Heat the oven to 200C (180C fan)/390F/gas 6. Rinse the basmati, then place it in a saucepan with a litre of water and the bay leaves, cardamom pods and salt. Bring to a boil, cook for 10-12 minutes, until three-quarters cooked, then strain.
For assembling the layered dish, put a tablespoon of melted ghee in a oven-safe dish for which you have a secure cover. Ladle in half the spiced vegetables, then top that with some the rice. Sprinkle a portion the saffron water, ginger, mint, ground cardamom and spice blend, then top with the reserved fried onions. Layer with the rest of vegetable curry, then arrange the remaining rice. Top with the remaining clarified butter, saffron liquid, ginger, mint, ground cardamom and spice mix.
Cover with parchment, place lid securely, then cook on the middle shelf of the oven for about fifteen minutes, so the aromas soak into the grains.
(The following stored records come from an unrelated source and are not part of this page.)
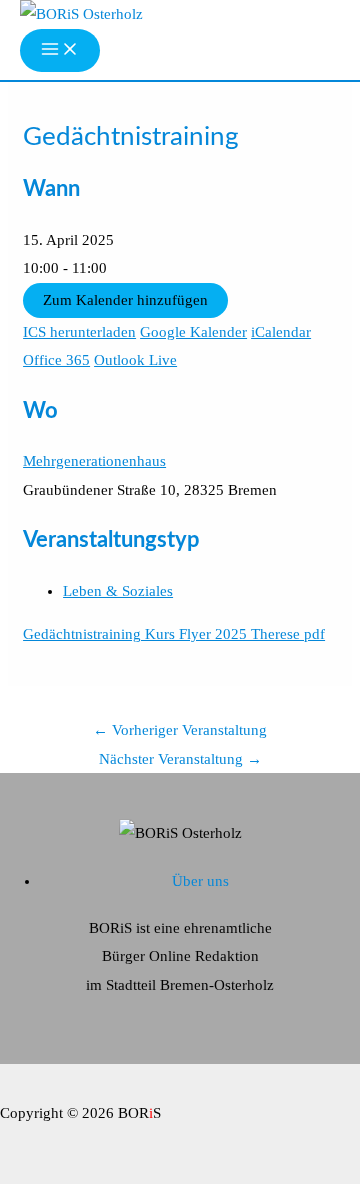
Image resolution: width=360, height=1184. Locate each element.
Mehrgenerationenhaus (94, 461)
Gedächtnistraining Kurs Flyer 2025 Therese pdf (174, 634)
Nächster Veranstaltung (180, 759)
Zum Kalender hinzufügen (125, 300)
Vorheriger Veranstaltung (180, 730)
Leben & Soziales (118, 591)
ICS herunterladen (79, 332)
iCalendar (281, 332)
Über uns (200, 881)
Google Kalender (193, 332)
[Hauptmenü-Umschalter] (60, 50)
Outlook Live (135, 360)
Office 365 (56, 360)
Remove of the oven, leave to rest, keeping covered, for several minutes, then remove the lid and present with yogurt sauce and salad.
Rajasthani Achari Kaddu (Squash with Pickling Spices Sauté)
The Hindi term "achari" refers to seasoning a dish using pickling spices, and the mix contains mustard, fennel seeds, fenugreek seeds, cumin, hing and kalonji, but they're not used only in pickles. This mixture also features in all manner of curries and stir-fries, such as this one.
Prep 10 min
Cook 30 min
Yields 4
1 tsp black mustard seeds
½ tsp fenugreek seeds
1 tsp fennel seeds
4 tbsp vegetable oil
1 pinch asafoetida
5cm piece fresh ginger, peeled and finely chopped
750g squash flesh, or use pumpkin, cubed
1 tsp mild chilli powder
½ tsp ground turmeric
Salt, as needed
1 tbsp jaggery, or substitute with brown sugar
2 tsp dried mango powder
Place the mustard, fenugreek and fennel seeds in a mortar, roughly grind, then reserve. Put the cooking oil in a spacious skillet or Indian wok on a medium heat. Introduce the crushed spices and the asafoetida, and sauté, stirring, for a few seconds. Mix in the chopped ginger, fry for a short while, then add the pumpkin pieces, chili powder and turmeric, and fry, stirring, for several additional minutes.
Pour a small amount liquid to the pot, season with salt to taste and heat until bubbling. Place lid, reduce the heat, and leave to cook for 20 minutes, stirring once halfway. Mix in the jaggery, crushing some of the pieces a bit, then incorporate the dried mango, mix thoroughly and present hot with flatbreads or leavened bread.